Shares of state-controlled Mega Financial Holding Co (兆豐金控) became one of the hottest stocks on the local bourse yesterday after its smaller rival, the privately-owned Chinatrust Financial Holding Co (中信金控), announced its intention to buy a stake in the nation's second largest financial group amid the government's promotion of financial sector consolidation.
Mega Financial closed limit-up yesterday at NT$22.80, while Chinatrust Financial declined by 2.03 percent to NT$26.60 on the Taiwan Stock Exchange.
Boosted by the share purchase news, the financial sub-index rose by 0.86 percent in comparison to a drop of 0.53 percent in the TAIEX.
Chinatrust Financial said on Thursday that it would buy as much as a 10 percent stake in Mega Financial on the open market for about NT$27.5 billion (US$848.24 million ) within a year.
SinoPac Securities gave a "buy" rating to Mega Financial shares while revising the target price to NT$27, up from a previous figure of NT$24 for the coming months thorugh June, when the company is slated to re-select board members.
Meanwhile, Deutsche Securities was yesterday bearish about the deal and downgraded Chinatrust Financial from "hold" to "sell," with its target price cut to NT$24.2. The German brokerage also adjusted its earnings per share (EPS) for this year downward 25.4 percent to NT$1.62.
"We are neutral about the deal as the merger could bring a mix of benefits and disadvantages [to Chinatrust Financial]," Chu Yu-chun (朱玉君), a finance analyst at SinoPac Securities Corp (建華證券), said in her latest report released yesterday.
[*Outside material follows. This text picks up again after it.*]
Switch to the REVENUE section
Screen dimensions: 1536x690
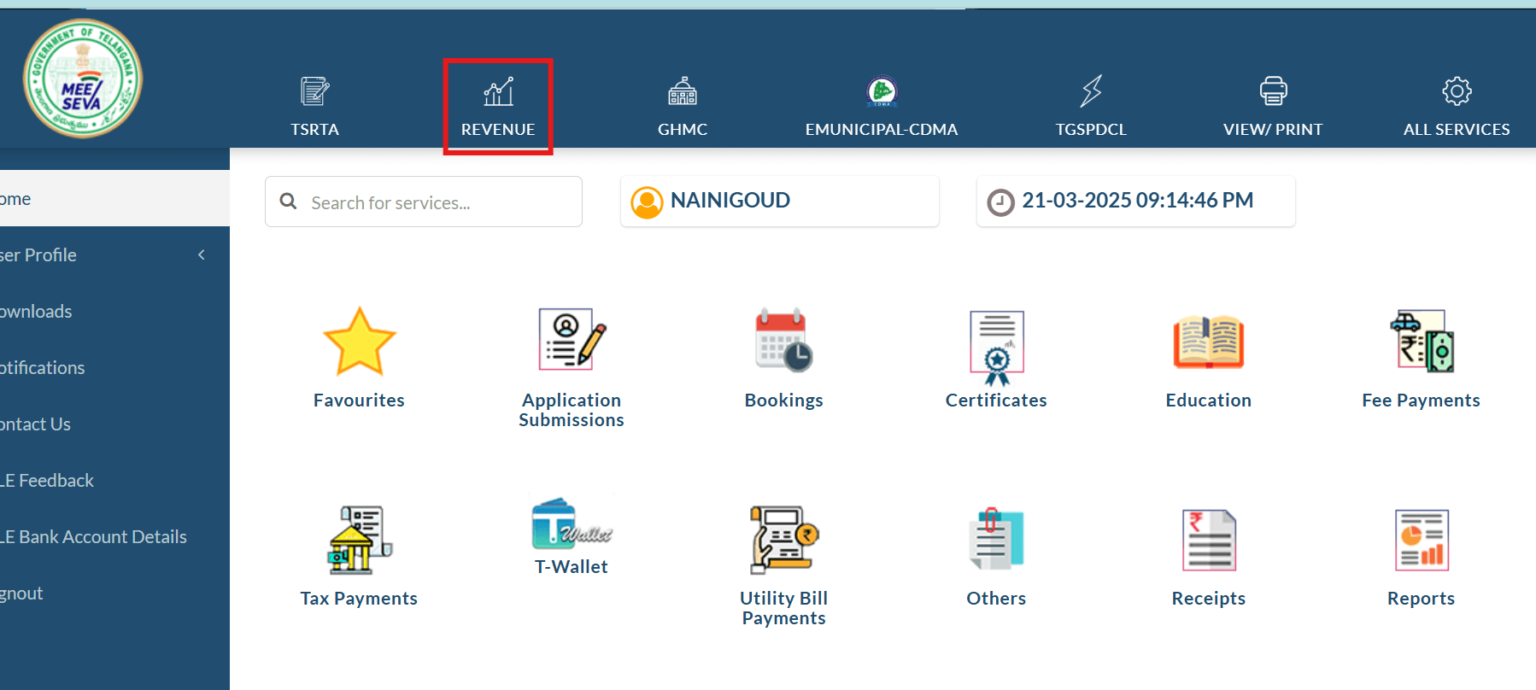[x=497, y=105]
Should Chinatrust Financial take over Mega Financial, it will replace Cathay Financial Holding Co (國泰金控) as the nation's largest financial group, up from sixth, with assets amounting to NT$3.8 trillion. It will also enjoy complementary synergy in corporate finance and foreign exchange businesses if it decides to acquire Mega Financial in the future, Chu said.
Nevertheless, the acquisition will dilute the private holding company's EPS, given its expanded capitalization, and slow down the pace of its growth, in light of Mega Financial's lackluster growth in lending and profits, she warned.
Moreover, the acquisition plan could fail if Chinatrust Financial fails to receive support from Mega Financial's government shareholders, said Krista Yue (余婉文), head of research for Taiwan equities at Deutsche Securities, in a research note released yesterday.
Chinatrust Financial could also see rising operational risks in the future, as the company decided to utilize NT$30 billion in funds it raised last year on acquisition rather than disposal of bad consumer debts, Yu warned.
Minister of Finance Joseph Lyu (呂桔誠) said the government currently has no plans to dispose of its 22-percent stake in Mega Financial. Therefore, the government would remain the company's biggest shareholder, with eight seats on its 15-member board of directors, he said.
The government has vowed to consolidate the nation's fragmented banking sector and aims to halve the number of financial holding firms to seven by the year end to help create financial institutions big enough to compete with foreign rivals in the region.
"Although trading momentum on state players is set to be robust in the near term, industry re-rating cannot take place until the successful disposal of state assets that is still awaiting cooperation from politicians," BNP Paribas Securities (Taiwan) Co said yesterday.
The French brokerage retained a neutral weighting for Taiwan's financial industry.